Avrebbe dovuto essere un volano per le industrie. Invece la Borsa Italiana continua a essere un luogo dal quale, se possibile, è meglio stare lontani. Da sei anni a questa parte, da quando la crisi ha avvinghiato l’Eurozona, la capitalizzazione della Borsa in Italia si è quasi dimezzata: dal 47,8% del Pil del 2007 al 28,6% alla fine dello scorso anno quando si confrontava con il 57% dello stesso rapporto in Francia e con il 42% in Germania. Oggi il mercato vale 460 miliardi di euro (Ftse Italia All share) e ne ha bruciati altrettanti. Numeri impietosi messi in rilievo dalla Consob che ha iniziato a tirare le somme del progetto “Più Borsa” lanciato dall’autorità di Via Martini guidata da Giuseppe Vegas. Il progetto mira a favorire una convergenza di interessi attorno alla quotazione in Borsa. Dai tavoli tecnici del progetto sono emersi, tra i vari problemi, gli alti costi diretti per la quotazione ma anche gli indiretti: il mantenimento dello status di quotata può costare oltre 3 milioni l’anno. L’operazione di per sé costa tra 600mila euro e 8 milioni di spese organizzative e di documentazione, cui si somma un corrispettivo tra l’1,8 e il 4,5% del valore dell’offerta per spesare i servizi di collocamento.
“Per molte aziende l’opacità è meglio della trasparenza e l’assetto casalingo è preferito alla corporate governance”, ha sottolineato il presidente di Borsa Italiana Massimo Tononi che ha illustrato la “arretratezza culturale” dell’imprenditoria italiana, allergica alla quotazione in Borsa, parlando al Seminario celebrativo del 40mo anniversario della Consob. Tononi ha detto che “la carenza di capitali non è legata solo alla carenza dell’offerta, ma anche a quella della domanda: le imprese sono sottocapitalizzate perché preferiscono questo aspetto rispetto alla perdita del controllo e perchè hanno una naturale diffidenza verso gli investimenti esterni”. Insomma, ha concluso, si può parlare proprio di “una arretratezza culturale del nostro tessuto industriale”.

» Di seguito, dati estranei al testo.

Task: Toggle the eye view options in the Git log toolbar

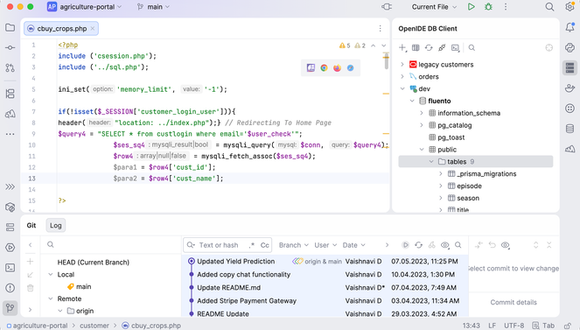Action: pos(445,245)
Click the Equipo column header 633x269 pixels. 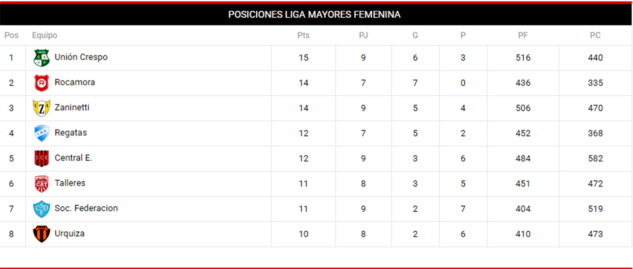[x=45, y=35]
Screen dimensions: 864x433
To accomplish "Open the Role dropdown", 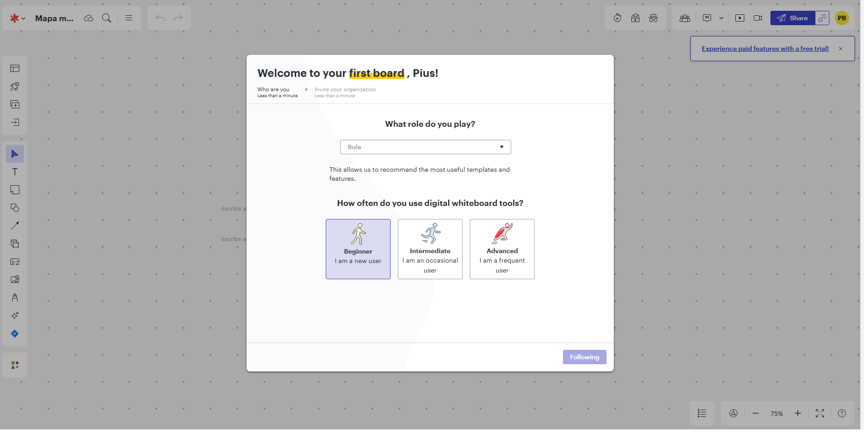I will tap(426, 147).
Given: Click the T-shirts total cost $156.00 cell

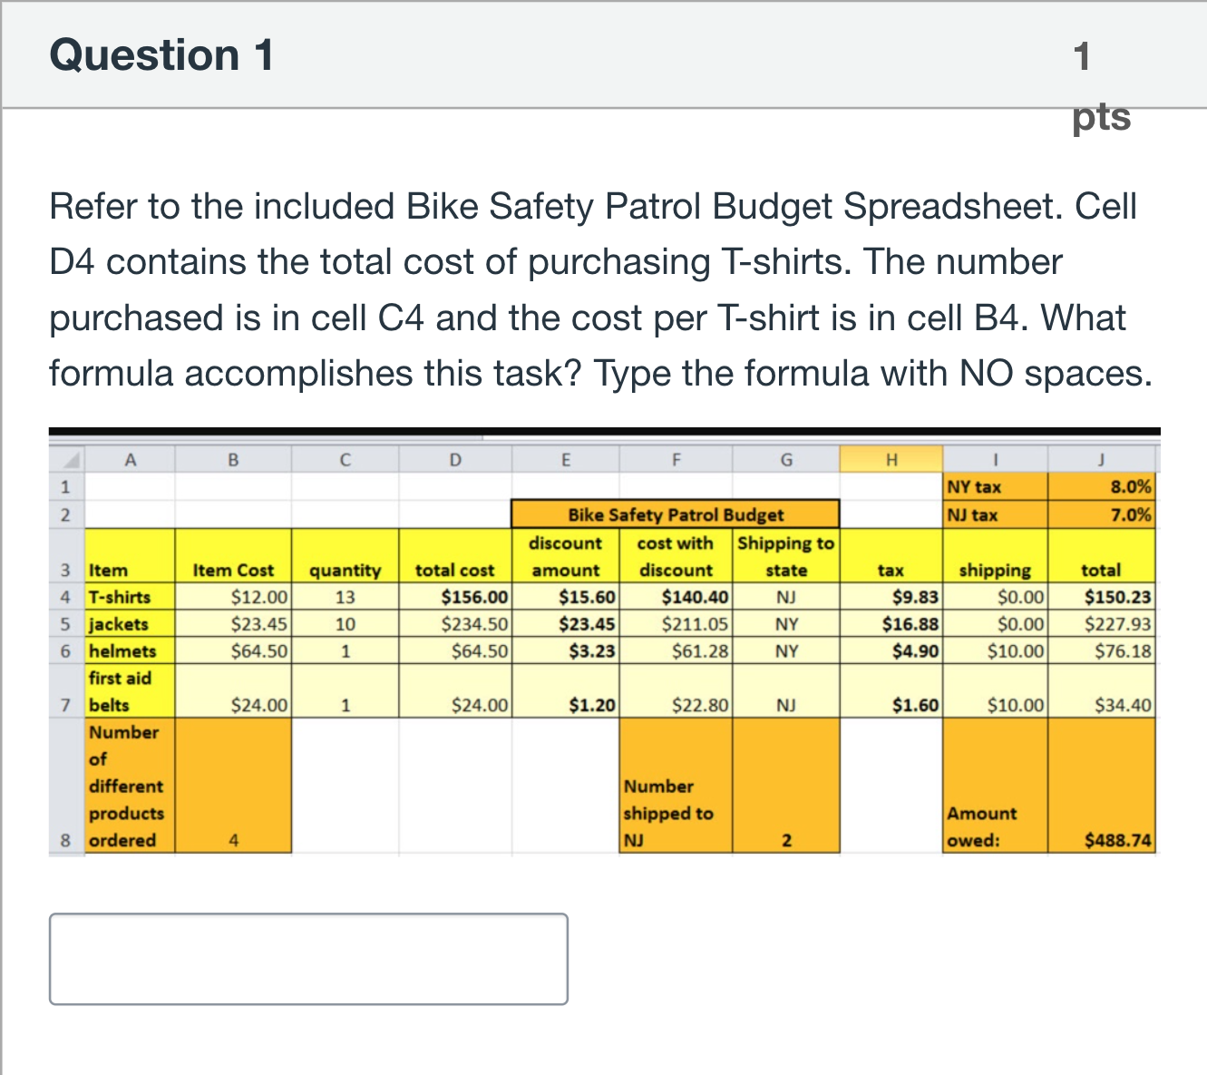Looking at the screenshot, I should pos(455,597).
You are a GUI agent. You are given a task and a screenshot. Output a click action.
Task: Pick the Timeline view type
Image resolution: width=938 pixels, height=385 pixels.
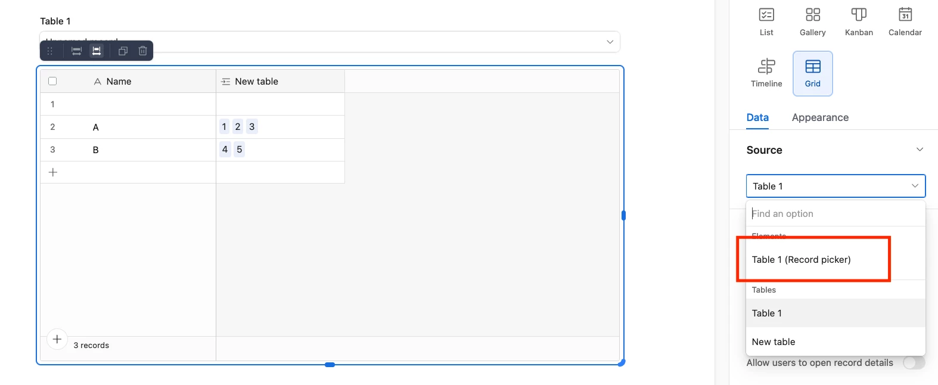point(766,73)
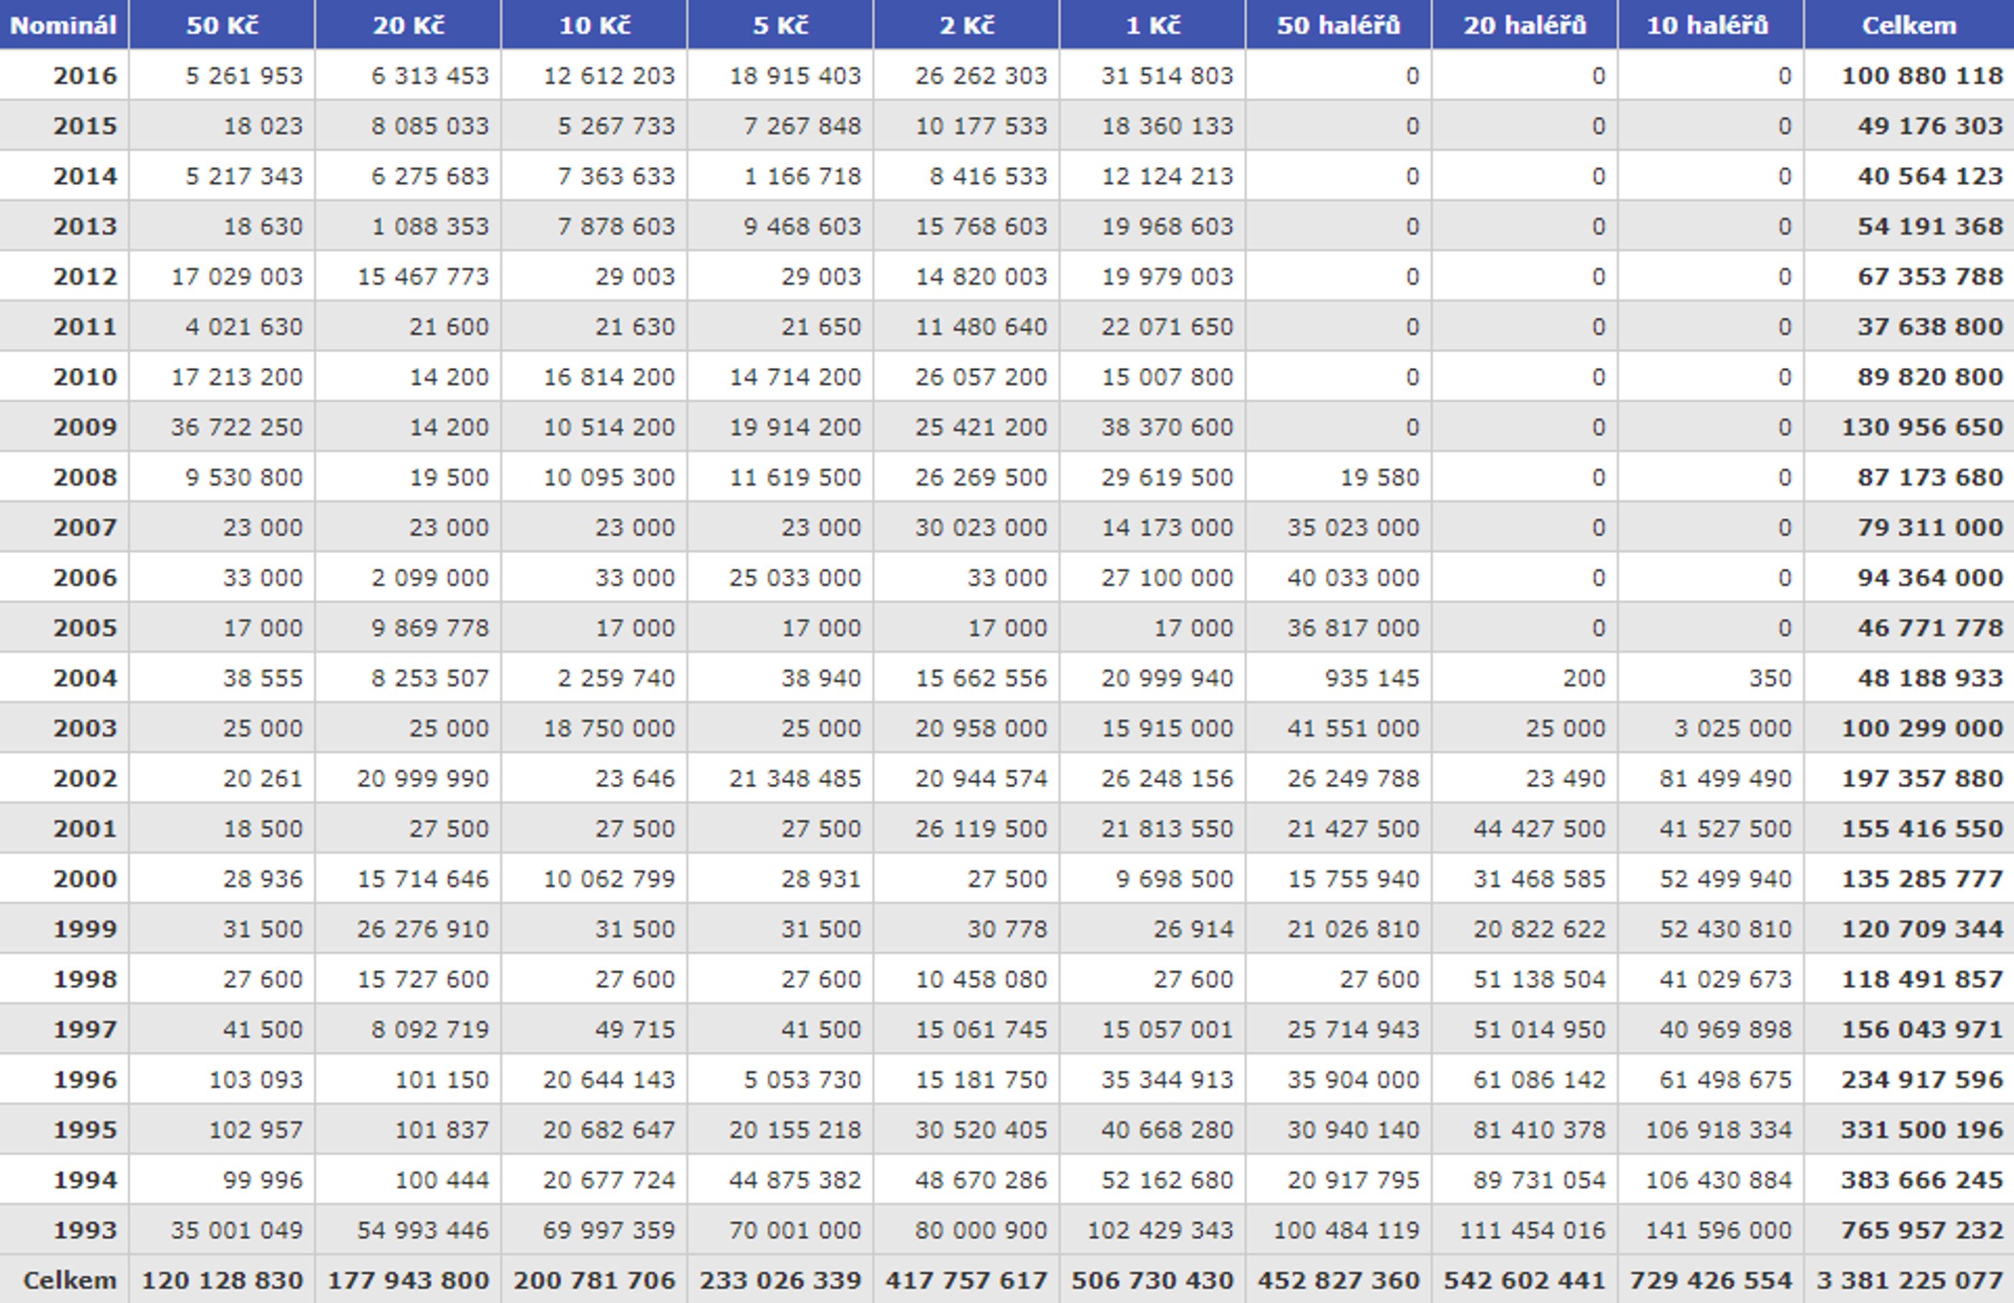Click the 2002 value 81 499 490
This screenshot has width=2014, height=1303.
click(x=1725, y=778)
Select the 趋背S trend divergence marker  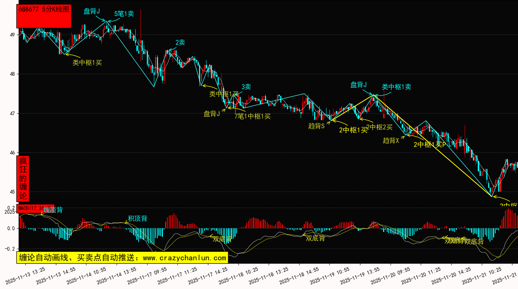[316, 126]
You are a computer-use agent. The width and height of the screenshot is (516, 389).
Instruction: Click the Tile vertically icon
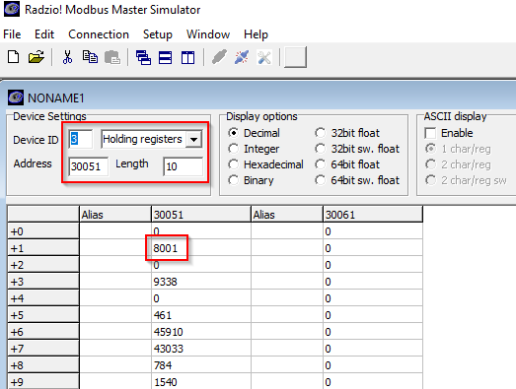pyautogui.click(x=187, y=57)
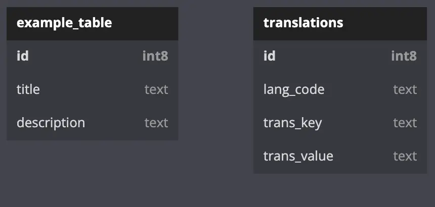Click empty canvas between the two tables

(x=216, y=83)
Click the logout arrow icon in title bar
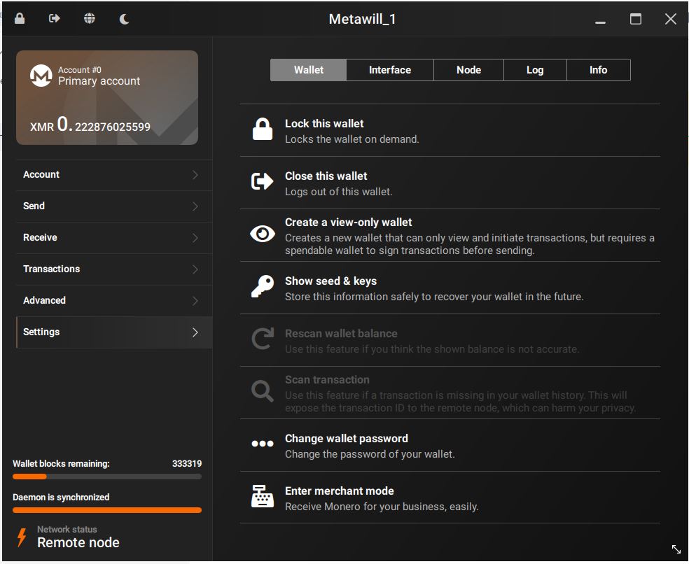689x564 pixels. click(55, 19)
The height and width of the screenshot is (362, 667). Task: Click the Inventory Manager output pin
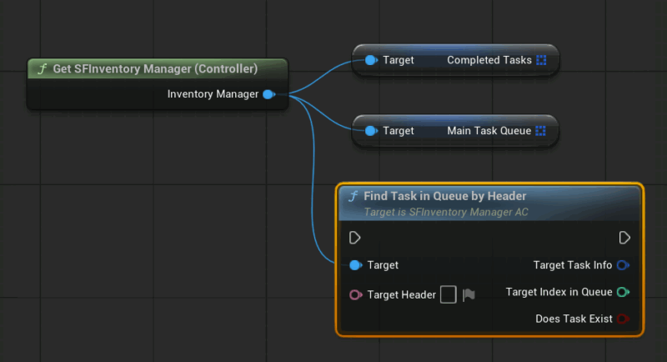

Tra le industrie “allergiche” al mercato, ci sono soprattutto le Pmi che pure costituiscono la stragrande maggioranza del tessuto produttivo italiano. La percentuale di Piccole e medie imprese sul totale delle non finanziarie quotate in Borsa è solo al 61%, rispetto al 96% rappresentato nel totale del mondo imprenditoriale. Eppure l’incapacità di finanziarsi è alta: i dati mostrano che la leva finanziaria delle imprese italiane è al 48%, contro il 42% della Germania e il 34% della Francia. Ma l’esposizione è tutta verso le banche, pressoché assenti le altre fonti di finanziamento: il 66,5% dei debiti finanziari delle imprese italiane è con gli istituti, si scende sotto il 30% in Regno Unito e Usa.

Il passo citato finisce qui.